Em reunião extraordinária do Comitê Técnico do Sistema de Alerta Rápido (SAR), nesta segunda-feira (29), o Governo Federal confirmou o décimo caso de intoxicação por metanol no estado de São Paulo. Até o final da tarde, três óbitos já haviam sido atestados pelo Laboratório de Toxicologia Analítica do CIATox-Campinas. Os registros seguem um novo padrão identificado desde o início de setembro.
O encontro, coordenado pela Secretaria Nacional de Políticas sobre Drogas (Senad/MJSP), reuniu diferentes áreas do governo para definir medidas emergenciais. Entre elas, a Secretaria Nacional do Consumidor (Senacon) emitirá alerta aos Procons de todo o país com orientações a fornecedores e consumidores sobre a comercialização e o consumo seguro de bebidas alcoólicas.

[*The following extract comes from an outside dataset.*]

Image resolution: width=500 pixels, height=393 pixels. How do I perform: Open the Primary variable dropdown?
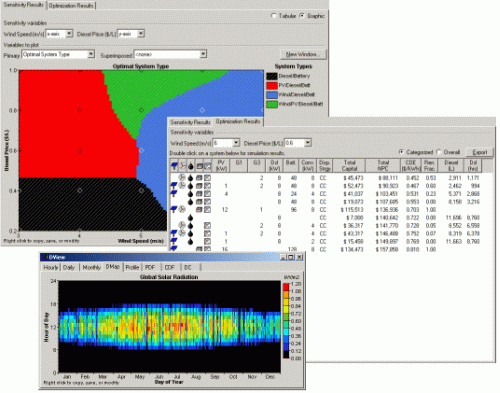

O Ministério da Saúde acompanha os atendimentos no estado e reforça que as unidades de saúde devem seguir protocolos de notificação. Já o Ministério da Agricultura e Pecuária avalia medidas de fiscalização.
Os casos recentes diferem dos registros anteriores, geralmente ligados à ingestão de álcool adulterado em postos de combustível por pessoas em situação de vulnerabilidade. Agora, os episódios envolvem consumo de destilados como gin, whisky e vodka em bares e ambientes sociais.
A intoxicação por metanol é grave e pode causar cegueira e até morte. O governo alerta para que pessoas com sintomas procurem imediatamente atendimento médico e acionem os serviços de emergência.